OM2, a Novel Oligomannuronate-Chromium(III) Complex, Promotes Mitochondrial Biogenesis and Lipid Metabolism in 3T3-L1 Adipocytes via the AMPK-PGC1α Pathway

BACKGROUND: In our previous studies, we prepared novel oligomannuronate-chromium(III) complexes (OM2, OM4) from marine alginate, and found that these compounds sensitize insulin action better than oligomannuronate(OM), chromium, and metformin in C2C12 skeletal muscle cells. In the present study, we studied their effects on mitochondrial biogenesis, lipid metabolism, and the underlying molecular mechanisms in differentiated 3T3-L1 adipocytes. METHODOLOGY/PRINCIPAL FINDINGS: We firstly used the pGL3-PGC1α and pGL3-ATGL promoter plasmids to compare their effects on PGC1α and ATGL transcription activities. Then mitochondrial biogenesis was quantified by transmission electron microscopy and MitoTracker staining. Mitochondrial oxygen consumption and fatty acid oxidation were measured by an oxygen biosensor system and ³H-labelled water scintillation. The mitochondrial DNA and mRNA involved in mitochondrial biogenesis and lipid oxidation were evaluated by real-time PCR. AMPK together with other protein expression levels were measured by western blotting.

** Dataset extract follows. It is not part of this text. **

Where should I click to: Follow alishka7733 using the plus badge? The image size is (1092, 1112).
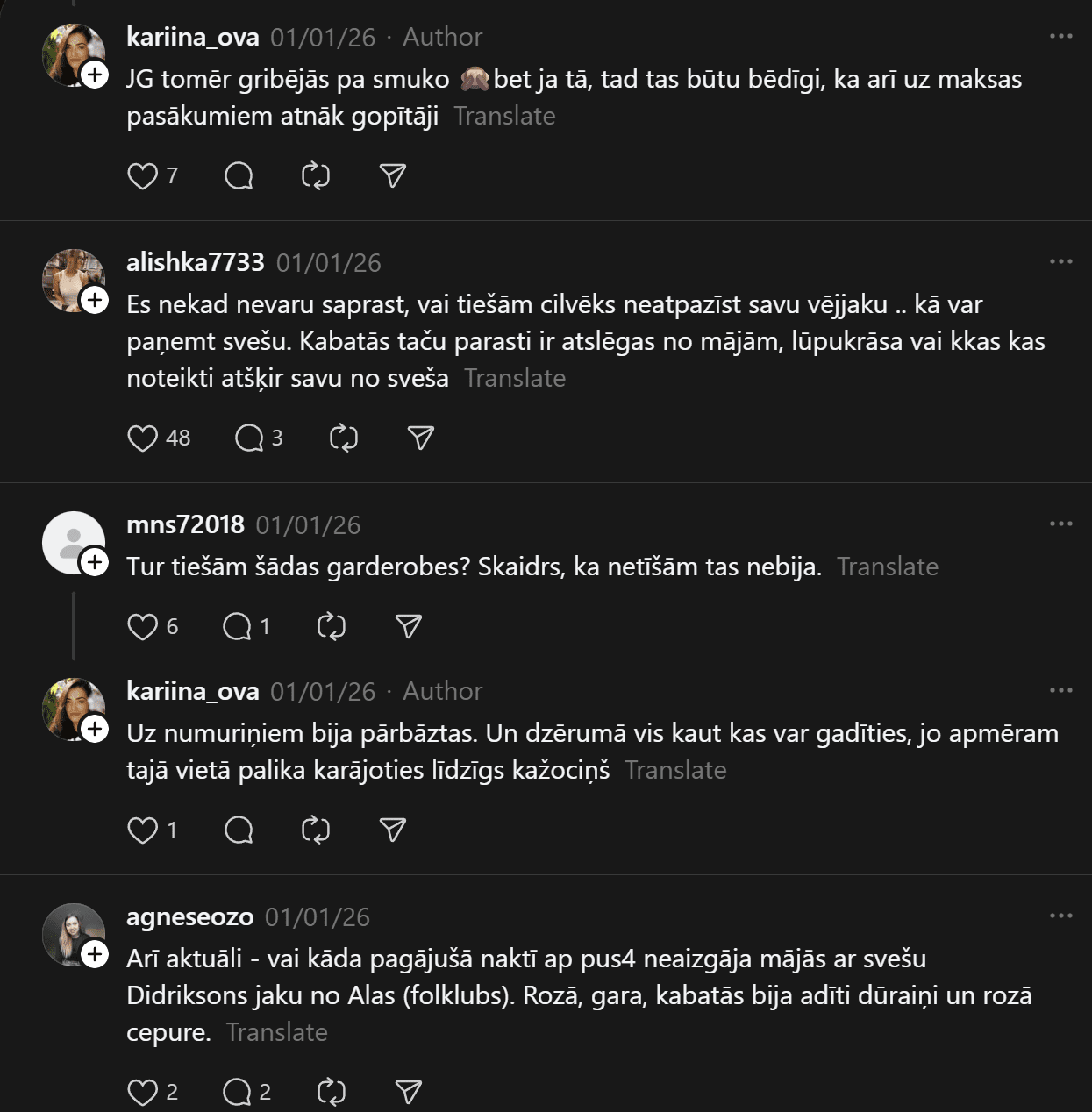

The inhibitor compound C and siRNA of PGC1α were used to inhibit the OM2-induced AMPK-PGC1α signaling pathway. And we found that OM2 stimulated AMPK-PGC1α pathway in the 3T3-L1 adipocytes, which were correlated with induced mitochondrial biogenesis, improved mitochondrial function, and reduced lipid accumulation by enhanced fatty acid β-oxidation and augmented ATGL protein expression. CONCLUSIONS/SIGNIFICANCE: Our data indicated that the marine oligosaccharide-derived OM2 might represent a novel class of molecules that could be useful for type 2 diabetes prevention and treatment by up-regulating AMPK-PGC1α signaling pathway.